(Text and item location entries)
# # #

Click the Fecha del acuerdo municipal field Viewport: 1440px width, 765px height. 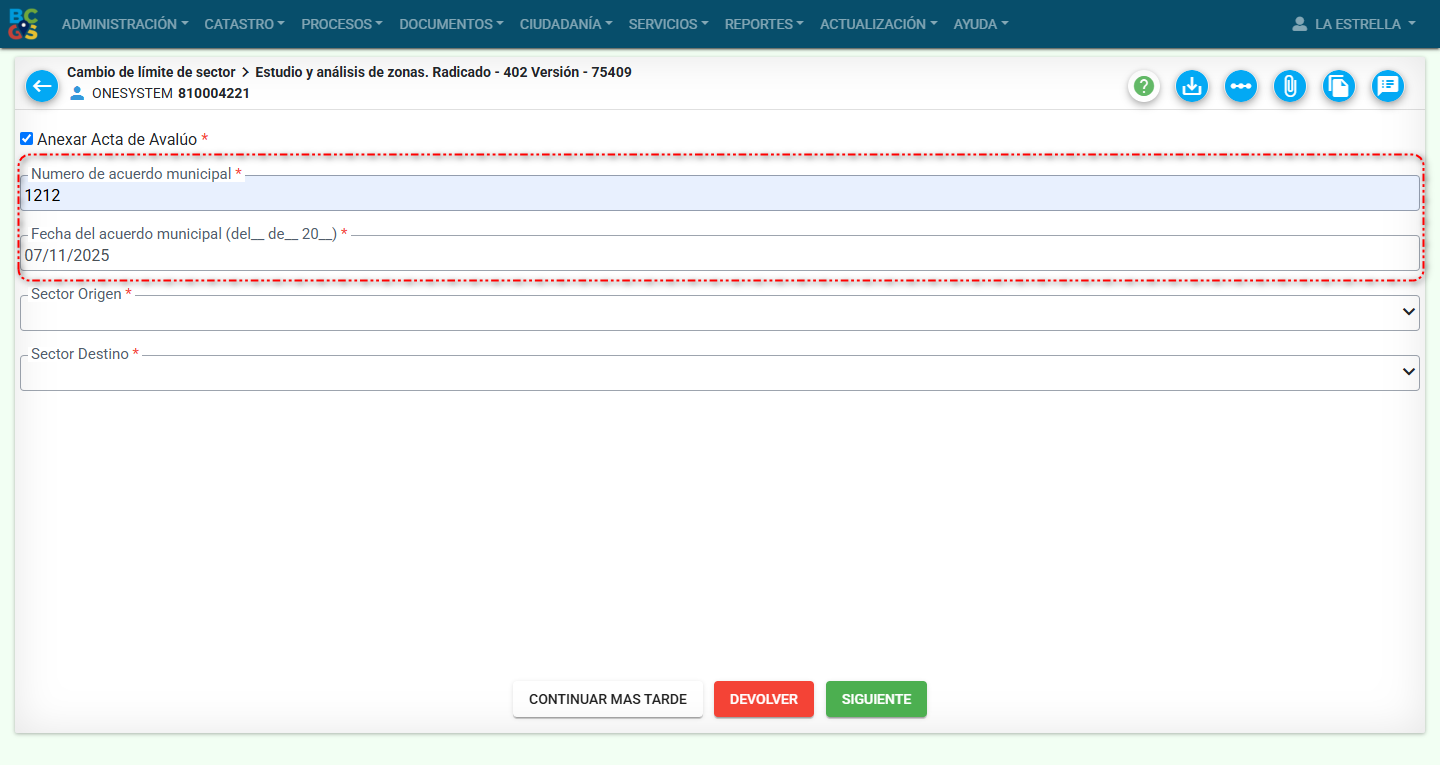[719, 256]
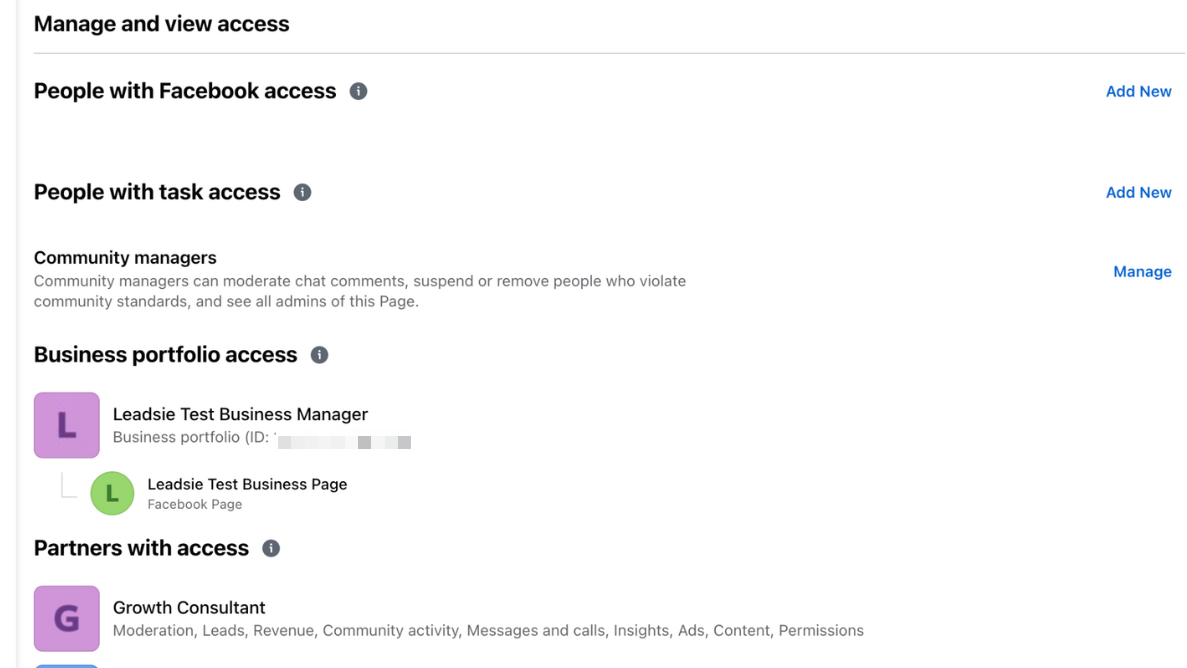1187x668 pixels.
Task: Click the info icon beside Partners with access
Action: [x=270, y=548]
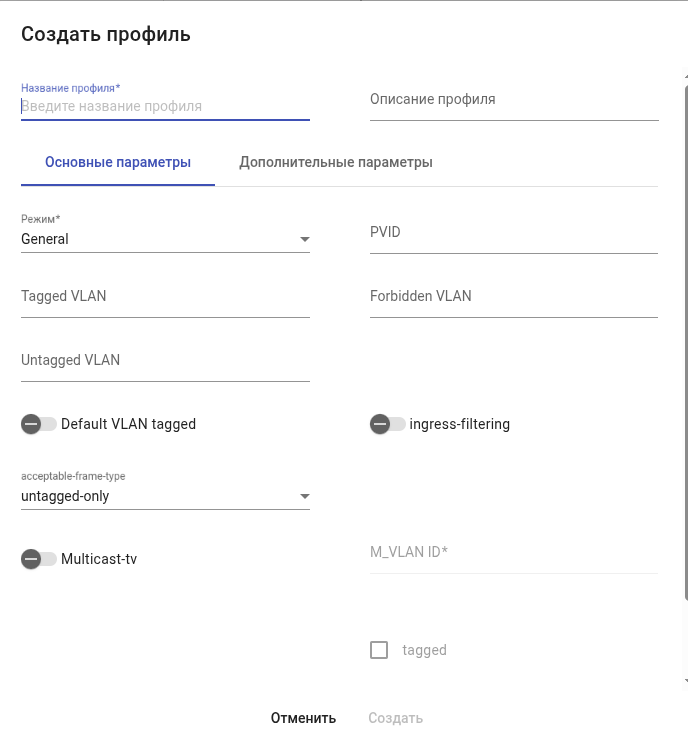Viewport: 688px width, 739px height.
Task: Focus the Название профиля input field
Action: 165,106
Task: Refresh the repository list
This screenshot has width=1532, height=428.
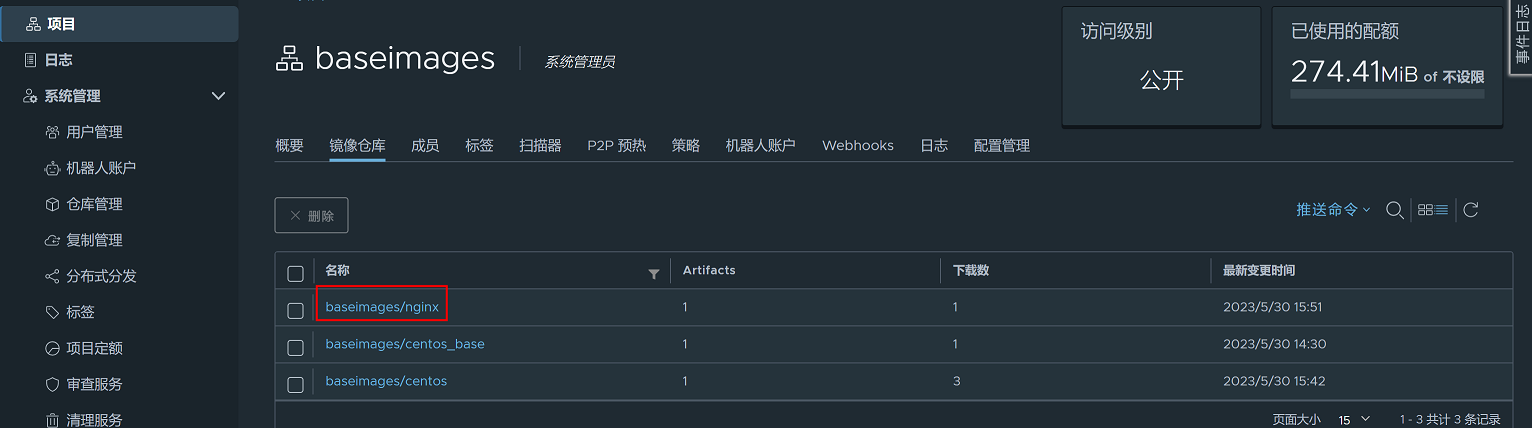Action: [x=1471, y=210]
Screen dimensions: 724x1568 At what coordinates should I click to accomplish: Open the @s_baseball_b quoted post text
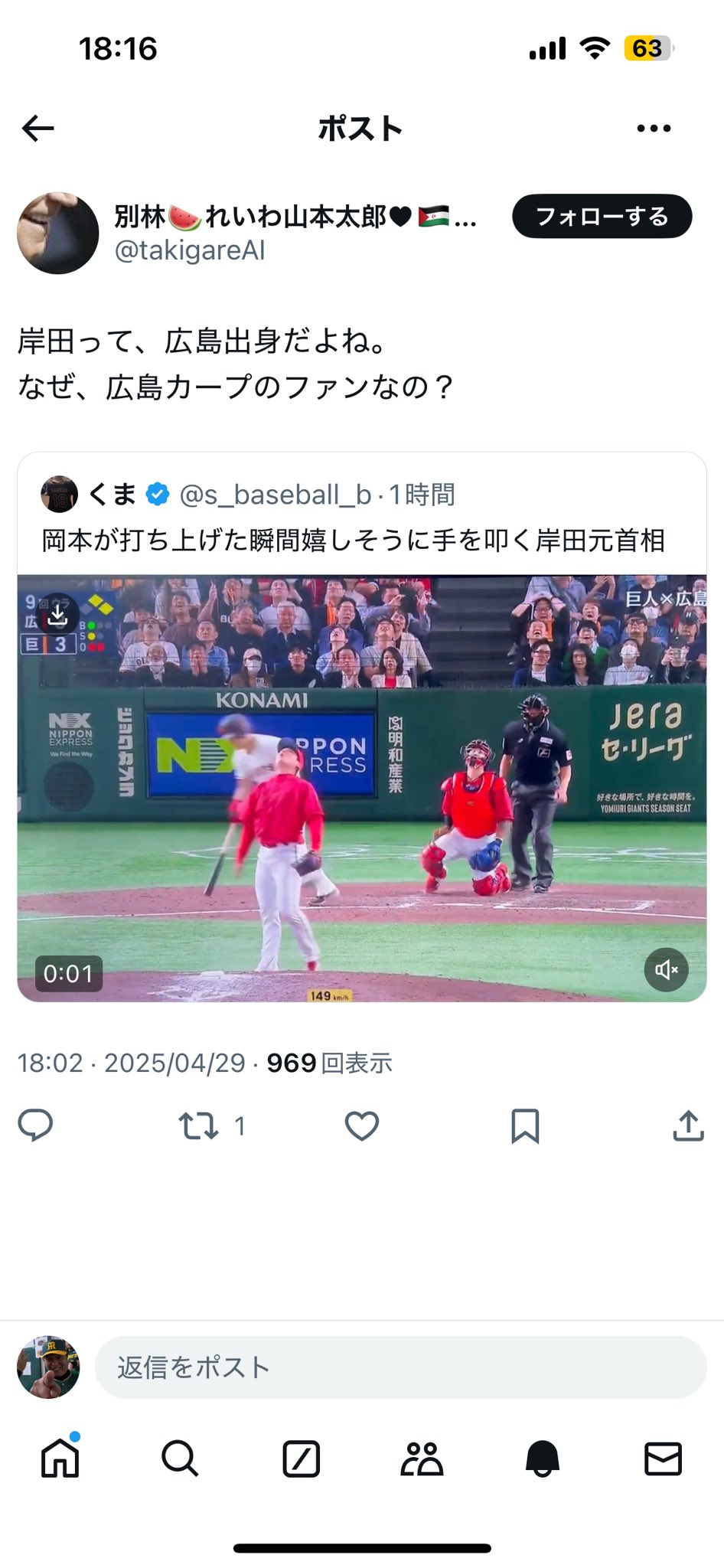[353, 541]
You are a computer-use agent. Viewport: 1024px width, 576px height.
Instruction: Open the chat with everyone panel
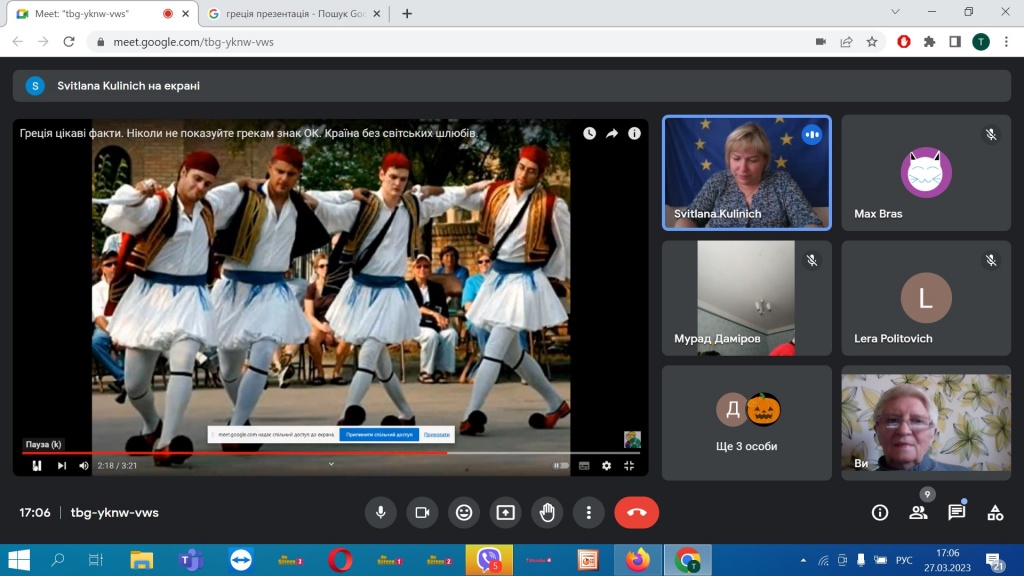(956, 513)
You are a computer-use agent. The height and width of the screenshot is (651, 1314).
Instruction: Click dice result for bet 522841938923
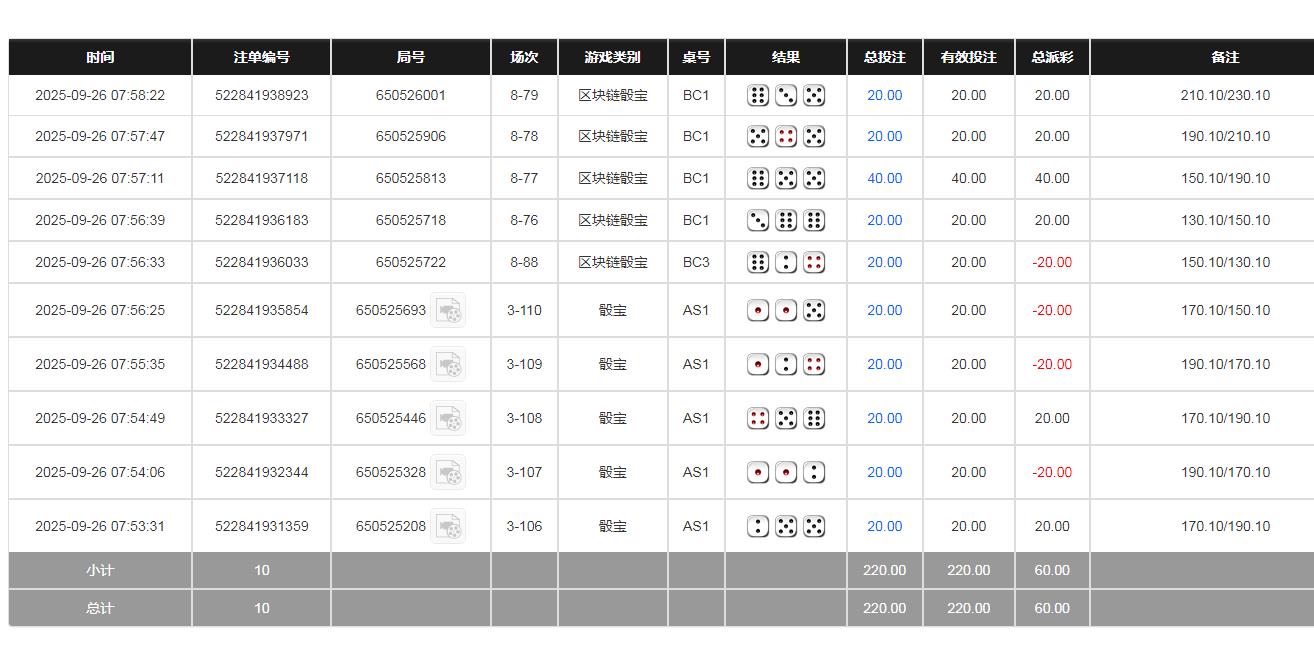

# # #

Instructions to follow:
Starting with the line that contains "You are a computer-use agent. Viewport: 1024px" and going on through the last line of the material, arrange those lines as a numbered list with blank lines omitted. Leave the pictures out.

The answer:
1. You are a computer-use agent. Viewport: 1024px width, 576px height.
2. Instruction: Open the chat with everyone panel
3. (956, 513)
4. You are a computer-use agent. The height and width of the screenshot is (651, 1314).
5. Instruction: Click dice result for bet 522841938923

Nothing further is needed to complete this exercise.